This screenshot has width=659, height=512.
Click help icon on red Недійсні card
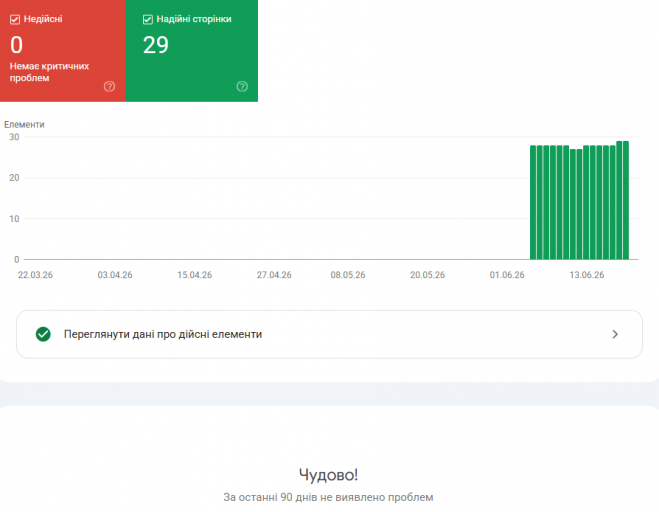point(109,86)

•••••

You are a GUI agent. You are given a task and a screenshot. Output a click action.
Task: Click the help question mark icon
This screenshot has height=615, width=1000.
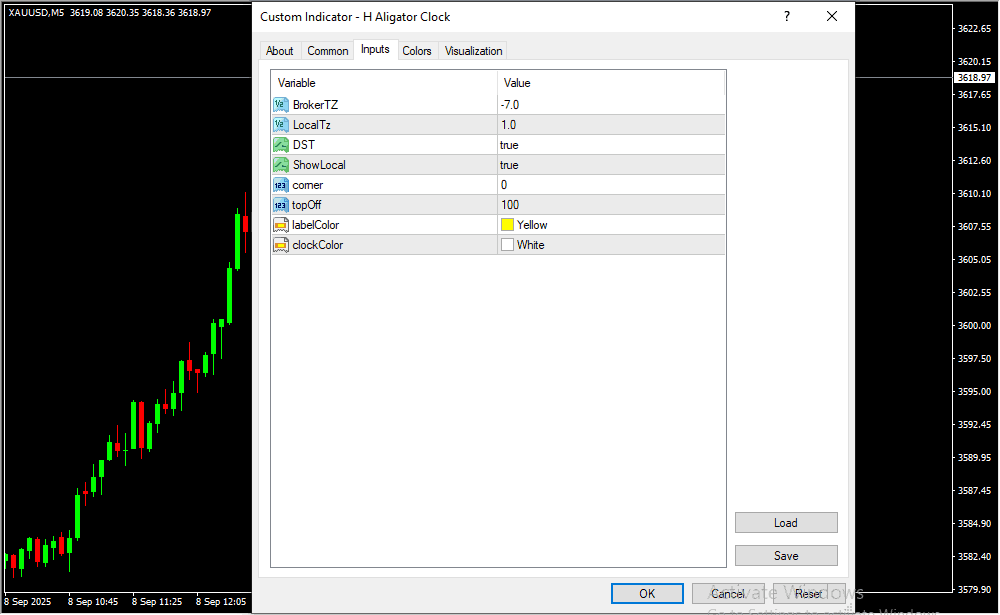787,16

•••••

▸ **Task**
Convert the listing into a JSON list of strings, one string per line with blank lines dropped. Begin at the line that has "This screenshot has width=659, height=512." and stop after the line that has "point(109,86)". Leave the pictures out of the answer.

▸ **Written answer**
[
  "This screenshot has width=659, height=512.",
  "Click help icon on red Недійсні card",
  "point(109,86)"
]